Friday, November 2, 2012

The Fidelity of Apprehension

It was the dog. The dog that meandered in the streets roving for any wayward morsel convinced him and imbued him with a fatalistic confidence. The rigid boy's stoic face remained unmoved at the sight of it, and yet behind it the inhibitions were disappearing, the incessant expectation of imminent tragedy, the anguish caused by trepid anticipation of anguish, dissipated into the stale night to be lost amongst the multitudes of disregarded screaming panics. 
Kyle's impressionable brown eyes languished in confusion from a youthful face, strafing back and forth, for the pretty girl with whom he'd had only a moment's contact. He wanted to be near her again, near her feet that ambled in varying motion, spontaneously bursting with a bounding run, facetiously stomping in tiny hops, or striding past the surroundings that were unremarkable in comparison to her, effusing individuality. To simply walk with her would be divine, to be instilled with her puerile passion, her ability to treat every breath as something invigorating and laugh the mortality that was ever present within him away. He felt that her subjects could ramble forever, her precocious mind would bring forth all the beauty and all the terrors and judge them equally with the same irreverent mockery that was inherent in her smile, her smile that she gave to nothing, everything, even him. 

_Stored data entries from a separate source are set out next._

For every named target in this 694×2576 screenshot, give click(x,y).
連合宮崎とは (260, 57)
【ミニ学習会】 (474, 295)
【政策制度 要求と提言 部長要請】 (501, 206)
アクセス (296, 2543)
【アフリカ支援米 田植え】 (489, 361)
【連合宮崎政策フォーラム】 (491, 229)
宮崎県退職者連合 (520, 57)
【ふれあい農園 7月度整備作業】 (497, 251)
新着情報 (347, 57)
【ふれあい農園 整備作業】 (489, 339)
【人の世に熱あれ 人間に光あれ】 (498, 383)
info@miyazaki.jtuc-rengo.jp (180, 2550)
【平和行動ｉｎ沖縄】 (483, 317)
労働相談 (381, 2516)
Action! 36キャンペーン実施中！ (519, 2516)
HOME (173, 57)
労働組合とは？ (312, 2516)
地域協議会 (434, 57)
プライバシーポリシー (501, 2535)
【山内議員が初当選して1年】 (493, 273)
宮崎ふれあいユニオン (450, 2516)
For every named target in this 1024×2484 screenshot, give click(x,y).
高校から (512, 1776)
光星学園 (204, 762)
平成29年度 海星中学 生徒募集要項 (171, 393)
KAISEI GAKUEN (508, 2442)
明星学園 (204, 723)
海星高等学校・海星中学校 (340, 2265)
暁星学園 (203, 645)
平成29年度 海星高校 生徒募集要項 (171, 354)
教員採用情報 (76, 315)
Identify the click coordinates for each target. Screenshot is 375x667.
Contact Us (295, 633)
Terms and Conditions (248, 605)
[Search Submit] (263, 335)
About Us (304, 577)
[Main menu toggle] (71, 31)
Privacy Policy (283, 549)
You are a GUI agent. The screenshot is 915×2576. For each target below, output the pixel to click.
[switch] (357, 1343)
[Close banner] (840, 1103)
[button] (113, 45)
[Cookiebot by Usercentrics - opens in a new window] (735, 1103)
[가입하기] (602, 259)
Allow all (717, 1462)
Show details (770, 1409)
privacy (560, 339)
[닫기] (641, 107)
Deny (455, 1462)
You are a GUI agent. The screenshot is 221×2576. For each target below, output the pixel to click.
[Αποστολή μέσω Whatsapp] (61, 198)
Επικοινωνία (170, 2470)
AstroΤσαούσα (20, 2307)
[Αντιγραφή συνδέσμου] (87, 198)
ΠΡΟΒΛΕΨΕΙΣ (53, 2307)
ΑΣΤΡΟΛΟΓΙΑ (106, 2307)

With a recursive grimace at his ruminations of doom, how one so defined by an innate perfection in any situation as her could ever consider a pockmarked, bespectacled, stolid face with anything but contempt, how her benign physiognomy that so entranced him would let loathing manifest itself and contort into a bellicose glare, how he was quite simply not worthy of even her company, he walked with his head buried beneath his pity, until he saw the dog. 
The matted hair and gnarled teeth gnashed at the air threateningly, accompanied by a sound that may have once been fearsome. Glazed eyes rolled, whether in the fervor of panic or hatred Kyle could not discern, crowning an abused muzzle that uttered an imitation of what the dog had been long ago. The thing was pathetic, holistically contemptible, and Kyle would not tolerate such an abominable being. Its sight incited in him a strange emotion that augmented the restlessness his soul had felt at the instant of his infatuation, and combining his anger at his theoretical inabilities with the burgeoning feeling, he ran away in panic, soon to hear the howl over the clattering of his shoes pursue him with a tone of melancholy with which he was familiar. 
It was a cold night, and the dark, as always, confined one to loneliness. It was from this prison he then was empowered to abscond, slipping past negligent guards and impediments that had before seemed formidable but were now surpassed with ease. Kyle empathized. Could there be nothing more pitiable than that mutt? he wondered, while imagining himself in its place; the hungry, eschewed beast yet again surreptitiously fields the cityscape, applying a ferocity forced upon him by the exigencies of survival. His apprehension was nothing. If this girl rejected his offer to be an acquaintance, if the scenario his mind repetitiously imagined of her refusal even to disclose to him, what he believed would be, the sonorous melody of her voice was prophetic, his life would still remain intact, he would still be able to remain himself, not being transmogrified under the duress of the world's apathy. 
From the moment his altruistic tendencies emerged, incited by pity for someone beside himself, kneeling down with food in his hand, he resolved that by this action he was receiving the bone that the dog so languished for. The dog's eyes were as wet as its mouth, a slavering jaw that opened and closed, snapping shut only to gape involuntarily at the excitement of the sight of food, its gaze darting back and forth to assay the situation, incessantly suspicious of perfidy. Holding his palm towards the dog's muzzle magnanimously, Kyle insisted with a primeval gesticulation that the dog ingest this generous boon, his offer in recompense for imagining his similarity in misery. 
Eyes snapped, teeth closed, blood flowed.
The boy jumped back in pain, grasping his wound incredulously, injured not by the sanguine ivory in the dog's leaping mouth, but the destroyed apparition of a bond, the loss of the illusion of commiseration. Falling back onto the concrete, beyond the interests of any of the inhabitants of the neighborhood and departed from the simple mind of the ferocious canine, he spread his body to the extent of its length in the middle of the road, thinking before he fainted that now she will never accept me, or reciprocate my hopeless infatuation. She will never care about me.